● What is expected
Copy out every line of the records where the string "avatar" occurs.

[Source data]

■ ■ ■ ■

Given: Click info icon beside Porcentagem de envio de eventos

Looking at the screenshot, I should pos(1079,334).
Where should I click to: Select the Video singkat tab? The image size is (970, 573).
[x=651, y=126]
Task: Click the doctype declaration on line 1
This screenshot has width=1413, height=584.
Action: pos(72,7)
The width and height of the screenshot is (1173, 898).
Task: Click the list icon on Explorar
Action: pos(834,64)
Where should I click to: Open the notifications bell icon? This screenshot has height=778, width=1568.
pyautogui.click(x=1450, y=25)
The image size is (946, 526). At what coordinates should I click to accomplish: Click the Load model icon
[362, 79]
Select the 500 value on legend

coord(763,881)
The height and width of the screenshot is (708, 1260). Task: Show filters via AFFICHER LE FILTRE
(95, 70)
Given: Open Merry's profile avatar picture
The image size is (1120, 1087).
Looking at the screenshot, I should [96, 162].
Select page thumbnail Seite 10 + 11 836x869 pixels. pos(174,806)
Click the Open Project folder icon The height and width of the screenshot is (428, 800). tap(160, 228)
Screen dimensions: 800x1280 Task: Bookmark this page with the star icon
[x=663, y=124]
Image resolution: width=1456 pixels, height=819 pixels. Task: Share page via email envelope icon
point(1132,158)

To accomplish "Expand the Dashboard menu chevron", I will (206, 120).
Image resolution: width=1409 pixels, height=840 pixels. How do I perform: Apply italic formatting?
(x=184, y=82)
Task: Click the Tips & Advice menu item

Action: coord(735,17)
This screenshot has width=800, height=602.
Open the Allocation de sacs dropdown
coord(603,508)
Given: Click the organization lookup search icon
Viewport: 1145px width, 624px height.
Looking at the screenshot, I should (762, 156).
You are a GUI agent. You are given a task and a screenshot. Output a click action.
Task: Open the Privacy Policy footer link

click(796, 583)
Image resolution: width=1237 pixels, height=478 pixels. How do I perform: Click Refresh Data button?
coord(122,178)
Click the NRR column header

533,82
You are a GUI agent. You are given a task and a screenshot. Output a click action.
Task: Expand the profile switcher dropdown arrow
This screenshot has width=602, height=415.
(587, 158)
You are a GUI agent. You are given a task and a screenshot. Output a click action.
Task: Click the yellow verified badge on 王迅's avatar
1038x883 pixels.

■ ■ ■ ■

● Answer box
Given: Open Merry's profile avatar picture
Task: Click the yellow verified badge on 王迅's avatar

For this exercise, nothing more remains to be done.